= Basketball at the 2024 Summer Olympics – Men's team rosters =

This article shows the rosters of all participating teams at the 5x5 men's basketball tournament at the 2024 Summer Olympics in Paris, France.

==Group A==
===Australia===
A 22-player roster was announced on 10 April 2024. It was cut to 17 players on 16 May. The final squad was finalized on 5 July.

===Canada===
A 20-player roster was announced on June 19, 2024. Andrew Wiggins and Zach Edey withdrew on June 29 and 30 respectively.

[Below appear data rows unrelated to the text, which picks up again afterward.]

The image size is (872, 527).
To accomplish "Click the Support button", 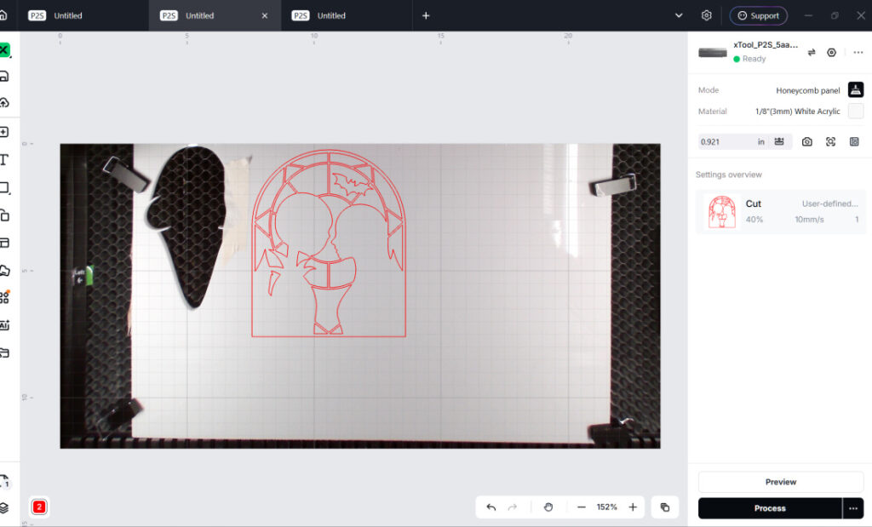I will (x=759, y=15).
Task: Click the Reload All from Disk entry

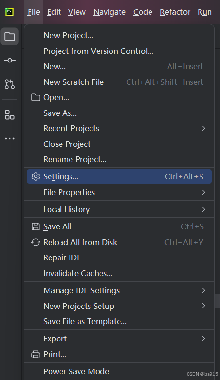Action: tap(120, 242)
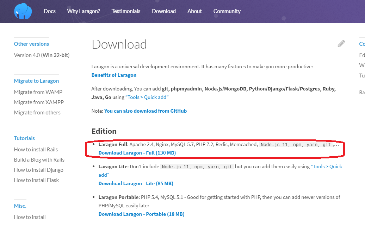Viewport: 365px width, 226px height.
Task: Open Migrate from WAMP guide
Action: point(38,92)
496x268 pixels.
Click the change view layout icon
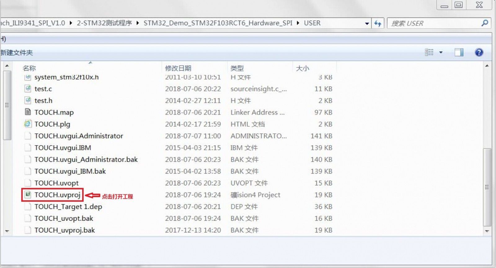(x=429, y=53)
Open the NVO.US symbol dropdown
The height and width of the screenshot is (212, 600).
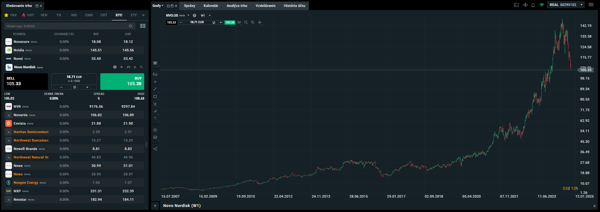click(x=188, y=15)
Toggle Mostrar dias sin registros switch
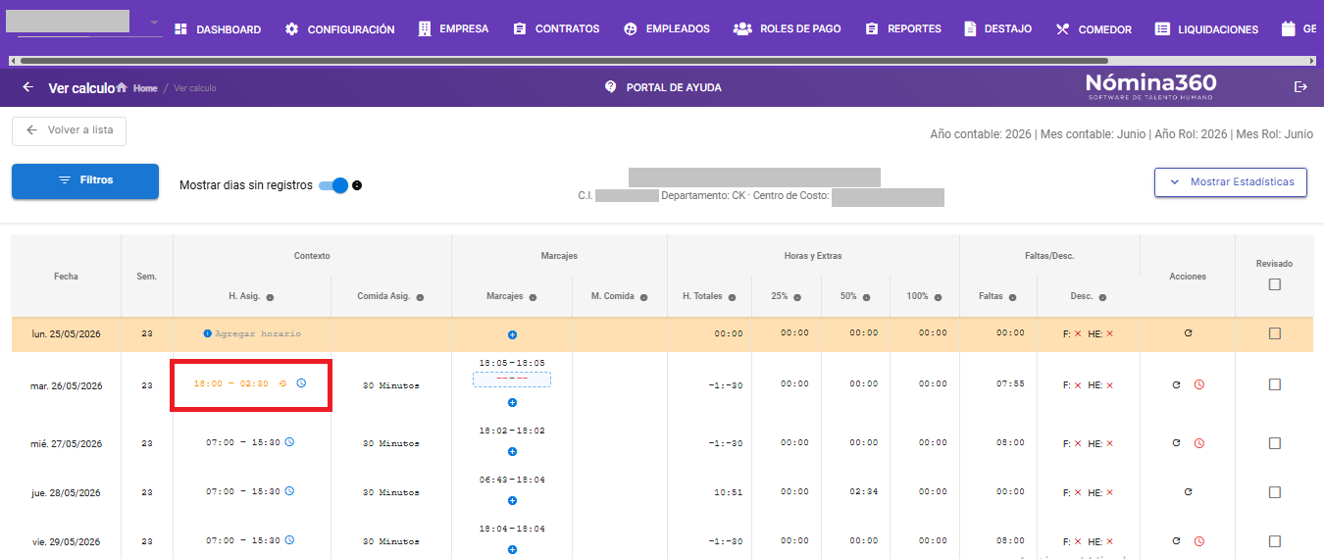The height and width of the screenshot is (559, 1324). point(333,185)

Oshae Brissett and Kyle Alexander were released on July 3, 2024. Trae Bell-Haynes left the team on July 6, 2024. The final roster was announced on July 10, 2024 after the release of Thomas Scrubb, Phil Scrubb and Mfiondu Kabengele.

===Greece===

The roster was announced on 23 July 2024.

===Spain===

The roster was announced on 9 July 2024.

==Group B==
===Brazil===

A 14-player roster was announced on 11 July 2024. Alexey Borges and Elinho Corazza were released and the final roster was announced on 23 July 2024.

===France===

A 19-player roster was announced on 16 May 2024. The final squad was announced on 7 July 2024.

===Germany===

A 16-player roster was announced on 4 June 2024. The final squad was revealed on 12 July 2024.

===Japan===

A 16-player roster was announced on 26 June 2024. The final squad was announced on 8 July 2024.

==Group C==
===Puerto Rico===
The roster was announced on 7 July 2024.

===Serbia===

A 16-player roster was announced on 11 June 2024. Due to unavailability, Vladimir Lučić was replaced by Aleksa Radanov on 24 June 2024. The final squad was announced on 23 July 2024.

===South Sudan===
A 50-player roster was announced on 30 April 2024. It was cut to 25 players on 3 June 2024. The roster was announced on 24 July 2024.

===United States===

The roster was announced on 17 April 2024. On July 10, 2024, Kawhi Leonard withdrew from the team due to injury and was replaced by Derrick White.